Campus operative Lisanne Robertson, also on vacation in Texas with Jack, responds to her fiancé's duress code and meets with Green Beret snipers Cary Marks and Jad Mustafa, who were on a separate Campus mission in Las Vegas. Setting out to find Jack, they meet ex-Green Beret Isaac Black and former Black Hawk helicopter pilot Kyle Hogan, co-owners of a private company specializing in aerial hog hunting trips, whom Jack had hired to track him from a helicopter when Leon's men kidnapped him at the motel.

With Isaac and Kyle providing overwatch, Lisanne and the Green Berets rescue Jack and Bella from Leon's men and a pair of MS-13 gang members hired to kill them. Jack is then tasked by Mary Pat with intercepting the UCAV as it is guided towards a high-altitude balloon guarded by Leon and his remaining henchmen a few miles away at Widow's Peak.
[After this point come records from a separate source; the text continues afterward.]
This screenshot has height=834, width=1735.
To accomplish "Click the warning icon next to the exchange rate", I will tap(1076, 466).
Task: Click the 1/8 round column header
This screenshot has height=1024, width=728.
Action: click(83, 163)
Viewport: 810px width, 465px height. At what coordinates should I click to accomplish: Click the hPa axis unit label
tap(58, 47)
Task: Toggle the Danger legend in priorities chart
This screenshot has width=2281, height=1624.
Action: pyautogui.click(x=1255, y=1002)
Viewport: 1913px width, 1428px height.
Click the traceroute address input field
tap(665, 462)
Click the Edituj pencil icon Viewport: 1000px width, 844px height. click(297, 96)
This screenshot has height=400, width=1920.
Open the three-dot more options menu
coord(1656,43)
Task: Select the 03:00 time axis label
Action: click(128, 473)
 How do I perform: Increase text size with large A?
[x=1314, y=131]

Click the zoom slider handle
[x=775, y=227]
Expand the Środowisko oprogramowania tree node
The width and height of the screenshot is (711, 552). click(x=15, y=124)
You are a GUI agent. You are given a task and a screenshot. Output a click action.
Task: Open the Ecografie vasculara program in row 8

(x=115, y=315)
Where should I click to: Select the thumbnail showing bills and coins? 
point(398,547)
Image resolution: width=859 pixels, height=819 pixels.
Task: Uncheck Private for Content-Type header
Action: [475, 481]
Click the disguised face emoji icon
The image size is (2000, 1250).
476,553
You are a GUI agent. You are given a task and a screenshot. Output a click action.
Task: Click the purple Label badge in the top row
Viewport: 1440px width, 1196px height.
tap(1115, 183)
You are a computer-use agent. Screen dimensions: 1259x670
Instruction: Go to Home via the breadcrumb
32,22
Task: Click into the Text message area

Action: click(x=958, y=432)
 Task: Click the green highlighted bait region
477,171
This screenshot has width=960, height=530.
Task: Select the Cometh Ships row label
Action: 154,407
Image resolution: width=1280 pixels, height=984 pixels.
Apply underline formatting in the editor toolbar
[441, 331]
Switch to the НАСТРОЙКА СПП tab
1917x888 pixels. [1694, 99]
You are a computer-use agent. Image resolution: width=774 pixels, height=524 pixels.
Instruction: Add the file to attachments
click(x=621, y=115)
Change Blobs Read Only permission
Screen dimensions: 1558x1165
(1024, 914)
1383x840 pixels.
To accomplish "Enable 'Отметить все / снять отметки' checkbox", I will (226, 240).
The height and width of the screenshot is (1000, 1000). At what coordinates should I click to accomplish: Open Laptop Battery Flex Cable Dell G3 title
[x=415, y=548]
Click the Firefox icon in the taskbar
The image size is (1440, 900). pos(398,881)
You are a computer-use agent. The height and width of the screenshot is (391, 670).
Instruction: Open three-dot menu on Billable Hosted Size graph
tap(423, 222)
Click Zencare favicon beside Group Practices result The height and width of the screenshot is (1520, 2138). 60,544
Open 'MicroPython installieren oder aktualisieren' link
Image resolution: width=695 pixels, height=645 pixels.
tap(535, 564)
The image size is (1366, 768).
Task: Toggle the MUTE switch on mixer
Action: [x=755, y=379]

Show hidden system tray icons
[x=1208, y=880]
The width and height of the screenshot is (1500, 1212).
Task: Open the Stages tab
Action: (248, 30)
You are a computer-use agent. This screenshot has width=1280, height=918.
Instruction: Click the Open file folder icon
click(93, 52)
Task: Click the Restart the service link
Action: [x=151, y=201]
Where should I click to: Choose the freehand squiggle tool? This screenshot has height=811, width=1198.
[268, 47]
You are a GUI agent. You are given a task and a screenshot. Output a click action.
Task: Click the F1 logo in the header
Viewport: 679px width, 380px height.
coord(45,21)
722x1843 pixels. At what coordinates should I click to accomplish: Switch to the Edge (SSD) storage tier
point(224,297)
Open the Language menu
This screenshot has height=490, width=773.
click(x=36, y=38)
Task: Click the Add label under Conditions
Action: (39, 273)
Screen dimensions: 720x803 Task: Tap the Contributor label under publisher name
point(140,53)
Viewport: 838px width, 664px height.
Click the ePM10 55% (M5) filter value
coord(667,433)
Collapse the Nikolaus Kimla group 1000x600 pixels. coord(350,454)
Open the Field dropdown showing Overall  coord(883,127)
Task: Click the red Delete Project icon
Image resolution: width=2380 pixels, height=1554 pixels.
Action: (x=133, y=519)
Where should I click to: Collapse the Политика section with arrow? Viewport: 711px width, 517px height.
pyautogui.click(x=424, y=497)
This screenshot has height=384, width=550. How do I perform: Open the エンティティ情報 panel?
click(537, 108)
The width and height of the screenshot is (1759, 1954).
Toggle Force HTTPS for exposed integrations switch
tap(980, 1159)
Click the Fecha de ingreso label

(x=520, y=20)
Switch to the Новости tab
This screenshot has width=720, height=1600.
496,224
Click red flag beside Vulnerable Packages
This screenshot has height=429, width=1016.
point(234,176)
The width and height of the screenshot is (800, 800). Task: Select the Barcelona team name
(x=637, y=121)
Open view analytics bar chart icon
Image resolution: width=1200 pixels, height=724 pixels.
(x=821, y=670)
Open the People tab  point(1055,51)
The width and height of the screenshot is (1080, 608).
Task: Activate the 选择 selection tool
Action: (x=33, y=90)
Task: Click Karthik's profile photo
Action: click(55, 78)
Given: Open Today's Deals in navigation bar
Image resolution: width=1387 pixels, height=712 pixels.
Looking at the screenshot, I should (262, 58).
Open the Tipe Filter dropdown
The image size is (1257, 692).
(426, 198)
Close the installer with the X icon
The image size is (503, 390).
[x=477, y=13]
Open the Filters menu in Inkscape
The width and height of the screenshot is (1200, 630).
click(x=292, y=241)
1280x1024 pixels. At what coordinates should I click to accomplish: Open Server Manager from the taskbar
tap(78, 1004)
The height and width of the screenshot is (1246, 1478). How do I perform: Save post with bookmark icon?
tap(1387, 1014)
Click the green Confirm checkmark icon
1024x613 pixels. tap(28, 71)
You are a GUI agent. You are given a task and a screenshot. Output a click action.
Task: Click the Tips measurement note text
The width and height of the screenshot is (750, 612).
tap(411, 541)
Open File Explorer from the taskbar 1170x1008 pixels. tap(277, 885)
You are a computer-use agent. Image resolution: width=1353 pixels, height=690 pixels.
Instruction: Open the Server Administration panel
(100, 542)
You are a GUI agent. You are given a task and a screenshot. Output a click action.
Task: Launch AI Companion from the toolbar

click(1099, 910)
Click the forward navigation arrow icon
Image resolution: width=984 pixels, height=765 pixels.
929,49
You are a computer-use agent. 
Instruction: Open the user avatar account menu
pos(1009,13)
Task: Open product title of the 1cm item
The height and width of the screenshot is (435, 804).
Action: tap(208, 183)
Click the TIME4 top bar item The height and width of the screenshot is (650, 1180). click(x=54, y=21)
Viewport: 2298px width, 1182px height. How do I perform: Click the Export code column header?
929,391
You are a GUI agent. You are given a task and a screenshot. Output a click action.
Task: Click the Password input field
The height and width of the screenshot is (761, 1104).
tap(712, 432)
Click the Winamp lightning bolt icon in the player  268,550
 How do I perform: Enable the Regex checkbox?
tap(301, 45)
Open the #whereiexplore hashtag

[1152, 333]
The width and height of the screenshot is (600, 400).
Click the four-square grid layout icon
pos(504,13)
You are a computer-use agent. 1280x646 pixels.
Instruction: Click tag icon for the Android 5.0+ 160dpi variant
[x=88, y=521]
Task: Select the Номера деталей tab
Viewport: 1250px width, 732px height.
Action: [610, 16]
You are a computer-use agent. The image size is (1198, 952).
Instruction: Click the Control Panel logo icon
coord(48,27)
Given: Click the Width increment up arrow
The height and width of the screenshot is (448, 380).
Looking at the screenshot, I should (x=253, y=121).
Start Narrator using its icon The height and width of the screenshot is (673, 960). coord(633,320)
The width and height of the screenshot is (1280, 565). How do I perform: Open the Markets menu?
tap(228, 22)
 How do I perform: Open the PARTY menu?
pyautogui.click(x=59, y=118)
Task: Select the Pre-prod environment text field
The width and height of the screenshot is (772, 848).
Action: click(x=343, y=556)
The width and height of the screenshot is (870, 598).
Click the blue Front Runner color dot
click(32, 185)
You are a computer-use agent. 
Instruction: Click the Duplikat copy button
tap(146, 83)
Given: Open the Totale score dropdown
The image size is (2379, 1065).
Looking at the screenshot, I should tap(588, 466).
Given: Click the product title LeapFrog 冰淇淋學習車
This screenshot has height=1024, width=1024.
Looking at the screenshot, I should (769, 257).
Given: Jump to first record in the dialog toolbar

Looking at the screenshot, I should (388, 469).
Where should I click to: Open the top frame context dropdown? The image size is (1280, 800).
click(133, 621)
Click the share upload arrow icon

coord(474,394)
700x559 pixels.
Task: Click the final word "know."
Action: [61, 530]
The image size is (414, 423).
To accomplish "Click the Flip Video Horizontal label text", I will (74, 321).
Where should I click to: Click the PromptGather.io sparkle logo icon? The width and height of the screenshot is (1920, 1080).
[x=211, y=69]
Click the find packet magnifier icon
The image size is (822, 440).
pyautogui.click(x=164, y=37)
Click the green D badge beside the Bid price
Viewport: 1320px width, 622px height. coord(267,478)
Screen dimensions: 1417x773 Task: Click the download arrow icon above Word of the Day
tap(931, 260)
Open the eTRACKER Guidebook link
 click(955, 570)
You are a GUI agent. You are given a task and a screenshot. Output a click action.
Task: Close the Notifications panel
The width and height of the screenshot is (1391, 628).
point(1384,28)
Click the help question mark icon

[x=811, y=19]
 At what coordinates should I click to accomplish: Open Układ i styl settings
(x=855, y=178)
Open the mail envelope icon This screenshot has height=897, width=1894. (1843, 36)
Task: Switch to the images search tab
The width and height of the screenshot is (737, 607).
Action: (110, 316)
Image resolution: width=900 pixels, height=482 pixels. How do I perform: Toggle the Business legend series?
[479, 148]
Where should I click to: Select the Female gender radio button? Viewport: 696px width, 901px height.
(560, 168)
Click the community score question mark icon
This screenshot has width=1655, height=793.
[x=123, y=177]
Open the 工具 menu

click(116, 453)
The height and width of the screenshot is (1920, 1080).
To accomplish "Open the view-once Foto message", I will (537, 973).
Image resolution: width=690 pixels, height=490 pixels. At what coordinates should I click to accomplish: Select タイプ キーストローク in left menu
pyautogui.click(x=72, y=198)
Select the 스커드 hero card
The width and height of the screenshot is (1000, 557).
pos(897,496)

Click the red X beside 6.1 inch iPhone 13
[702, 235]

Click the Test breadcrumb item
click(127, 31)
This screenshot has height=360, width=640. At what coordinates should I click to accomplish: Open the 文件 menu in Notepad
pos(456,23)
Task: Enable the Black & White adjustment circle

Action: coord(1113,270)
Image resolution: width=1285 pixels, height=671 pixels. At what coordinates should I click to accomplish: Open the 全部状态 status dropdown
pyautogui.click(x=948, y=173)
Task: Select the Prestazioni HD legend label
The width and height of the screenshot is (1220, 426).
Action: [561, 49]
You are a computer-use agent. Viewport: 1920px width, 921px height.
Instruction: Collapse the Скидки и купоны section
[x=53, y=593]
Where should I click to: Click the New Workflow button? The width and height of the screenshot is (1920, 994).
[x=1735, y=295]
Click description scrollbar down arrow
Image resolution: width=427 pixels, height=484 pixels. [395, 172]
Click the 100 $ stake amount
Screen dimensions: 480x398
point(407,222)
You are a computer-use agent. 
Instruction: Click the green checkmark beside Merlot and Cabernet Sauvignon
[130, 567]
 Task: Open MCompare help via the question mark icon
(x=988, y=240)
As the Green Berets and Isaac engage in a gunfight with Leon and his men, Jack and Kyle fly towards the balloon where Jack shoots its communications antenna, allowing Behler to regain control of the UCAV, which proceeds to Iran and bombs the enrichment facility.

Bella is reunited with Amanda, while Bradshaw is arrested by his colleagues. Jack and Lisanne decide to take care of her teenage niece Emily after her mother and Lisanne's sister goes to rehab.

==Characters==

===United States government===
- Jack Ryan: President of the United States
- Mary Pat Foley: Director of national intelligence
- Arnold "Arnie" van Damm: White House chief of staff

===The Campus===
- John Clark: Director of operations
- Domingo "Ding" Chavez: Assistant director of operations
- Gavin Biery: Director of information technology
- Jack Ryan Jr.: Operations officer / senior analyst
- Lisanne Robertson: Former director of transportation
- Master Sergeant Cary Marks
- Sergeant First Class Jad Mustafa

===Israeli Defense Forces Special Operations Team===
- Elad Morag: Team leader
- Nimrod Diskin: Second-in-command
- David Miller: Drone operator
- Yossi Cohn: Sniper
- Benny Kokia: Communications expert

===United States military===
- General Clyde Woltman: Chairman of the Joint Chiefs of Staff
- Colonel Bob "Lorenzo" Behler: SR-71 pilot
- Charlie: SR-71 sensor operator
- Shannon Kent: Air Force Special Projects Office

===In Texas===
- Leon Kruger: Mercenary leader
- Hendricks: Mercenary
- Officer Bradshaw: Detective with Briar Wood PD
- Brian: Patrolman with Briar Wood PD
- Amanda: An eyewitness
- Bella: Her daughter
- Isaac Black: Former Third Special Forces Group Green Beret
- Kyle Hogan: Former Army Black Hawk helicopter pilot

==Development==
In an interview with WECT, Bentley recalled that he wanted to write a small-scale story set in Texas after writing the previous novel Flash Point. "My son goes to Texas A&M, and I spend a lot of time driving through these small towns, and each small town has a Pizza Hut, a Dairy Queen and a brand new credit union. I’m like, ‘Why do they have that brand new credit union? What’s going on there?’ So, that's the book I sat down to write," he said. Bentley based the Iran and hypersonic airliner plotlines on current events, particularly with the startup company Hermeus.

==Reception==
===Commercial===
The book debuted at number eight on the Combined Print and E-Book Fiction category of the New York Times bestseller list for the week of September 24, 2023, as well as number eleven on the Hardcover Fiction category of the same list. It charted at number four on the Mass Market Books category of the same list in August 2024.

===Critical===
Thriller novel reviewer The Real Book Spy praised the novel as a "worthy addition to the Ryanverse and a fitting end to the Don Bentley era", adding that the author "has shown to be a masterful storyteller, adept at crafting intricate plots that intertwine global politics, cutting-edge technology, and heart-stopping action". Kirkus Reviews gave a mixed verdict: "Lots of violent action with little payoff."